While I was away Jesus spoke to me about where we are as a church and showed me that it was through a rediscovery of the practical and tangible ministries of healing and deliverance that we were going to break through this spiritual plateau and numerical decline that we've been experiencing. He told me plainly that unless the church was able to rediscover who she was, and what she was created for that this venerable 95 year old congregation was going to die of old age. Our movement was born in an experience of the real power of the Holy Spirit and the fruits of real, and experienced union with Christ. Our congregation was one of the first expressions of that movement in Western Canada (and the very first in Manitoba) and its high time that we rediscovered our heritage and legacy. This is why I am committed to the notion that what happened on Sunday will not be an isolated incident or a nice memory of Jesus showing up before we return to business as usual. What we experienced corporately that day needs to be the model for every gathering going forward. That doesn't mean that we are changing our service structure to do away with the Lord's Supper and have a congregation-wide healing ministry time every Sunday (although I can see that happening again), but it does mean that we are going to talk about this more regularly, and practice it as a routine part of our prayer ministry. Just as we have been adding deliverance ministry to our prayer team repertoire over the past number of months, we are going to be normalizing healing prayer. If that means we have to recruit more people to be praying, so be it! But people will know that The Bridge Church is a congregation that believes (with their actions) that Jesus Christ is our Healer, and that they can encounter him in our gatherings as the Lord for their Bodies.

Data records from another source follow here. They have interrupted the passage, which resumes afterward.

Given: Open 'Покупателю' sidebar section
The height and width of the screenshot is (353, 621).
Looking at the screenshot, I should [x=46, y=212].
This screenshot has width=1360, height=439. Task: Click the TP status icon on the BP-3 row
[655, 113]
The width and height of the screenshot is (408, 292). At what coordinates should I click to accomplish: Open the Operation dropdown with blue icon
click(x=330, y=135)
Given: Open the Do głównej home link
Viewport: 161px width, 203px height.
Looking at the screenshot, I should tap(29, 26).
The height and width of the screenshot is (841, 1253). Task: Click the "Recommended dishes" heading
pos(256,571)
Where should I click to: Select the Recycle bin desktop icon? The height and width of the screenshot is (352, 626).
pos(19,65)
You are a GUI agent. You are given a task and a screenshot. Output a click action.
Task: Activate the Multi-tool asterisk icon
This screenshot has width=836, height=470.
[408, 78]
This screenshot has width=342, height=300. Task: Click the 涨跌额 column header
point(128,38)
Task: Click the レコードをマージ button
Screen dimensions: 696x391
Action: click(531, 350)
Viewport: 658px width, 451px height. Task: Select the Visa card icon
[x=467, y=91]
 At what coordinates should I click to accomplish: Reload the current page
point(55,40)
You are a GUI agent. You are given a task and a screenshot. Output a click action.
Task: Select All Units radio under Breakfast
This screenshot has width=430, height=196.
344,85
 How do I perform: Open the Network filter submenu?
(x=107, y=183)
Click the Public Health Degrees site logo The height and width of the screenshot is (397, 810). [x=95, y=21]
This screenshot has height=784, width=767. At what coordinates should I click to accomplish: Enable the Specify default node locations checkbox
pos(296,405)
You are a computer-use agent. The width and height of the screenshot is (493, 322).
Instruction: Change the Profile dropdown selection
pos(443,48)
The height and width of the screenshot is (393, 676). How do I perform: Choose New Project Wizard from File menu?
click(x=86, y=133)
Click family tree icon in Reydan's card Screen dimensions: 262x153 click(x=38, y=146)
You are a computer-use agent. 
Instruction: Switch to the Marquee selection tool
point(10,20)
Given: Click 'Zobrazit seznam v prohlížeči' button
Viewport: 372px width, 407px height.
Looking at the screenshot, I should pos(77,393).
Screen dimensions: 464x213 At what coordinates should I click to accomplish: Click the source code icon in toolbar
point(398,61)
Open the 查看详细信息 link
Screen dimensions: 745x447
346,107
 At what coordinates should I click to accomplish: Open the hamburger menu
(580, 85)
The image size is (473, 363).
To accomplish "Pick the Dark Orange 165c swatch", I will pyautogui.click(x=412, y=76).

I can imagine that as we pursue Christ in this way that we will do so imperfectly. That there will be missteps along the way and lessons that we can only learn in practice. What it looked like this past week may not be what it looks like in 6 months or a year's time. But I am committing to you as your pastor (in writing no less!) that we will chase after Jesus with both hands, confident that as we take ahold our healer - and he takes ahold of us - that our lives will be changed, and our witness will be transformed.
So let me leave you with this encouragement today: If you came forward for healing on Sunday and Jesus healed you (in fullness, or even in a small way) would you be willing to give testimony to that end? We need to give Jesus the glory when he does great things. We need the encouragement to know that when we risk things for him, he is faithful. You can talk to myself or Pastor Jenn, or your flock elder if you have a testimony of healing to share.
If you came forward for healing this past Sunday and you didn't receive healing, would you be willing to come back and risk it again. We don't want to be content with a drop of Jesus when he wants us to stand under the waterfall of his presence. Come back again, and again, and as many times as it takes until you have experienced the fullness of his blessing for your body. I would love to see our prayer room full every week and our prayer teams overwhelmed and calling in reinforcements because the people of God are trusting him for their bodies.
And if you didn't stand up on Sunday, but you know that you should have - don't feel defeated. Jesus is patient, Jesus is gracious, Jesus is loving, and you haven't missed your chance to show your faith with your feet by coming to him for the vitality that is in union with him. The best time to come to Jesus for healing is always today. So why not listen to the message again and resolve in your heart to trust Jesus more, as we learn to do the same. I really believe that he is worth it!
Thanks for entertaining my confession. This Sunday I'm going to talk about my reluctance to share a prophetic word with the congregation because of my fear of rejection, and speak to you about how the Lord has convicted me of that, and how we as a congregation need that word even today.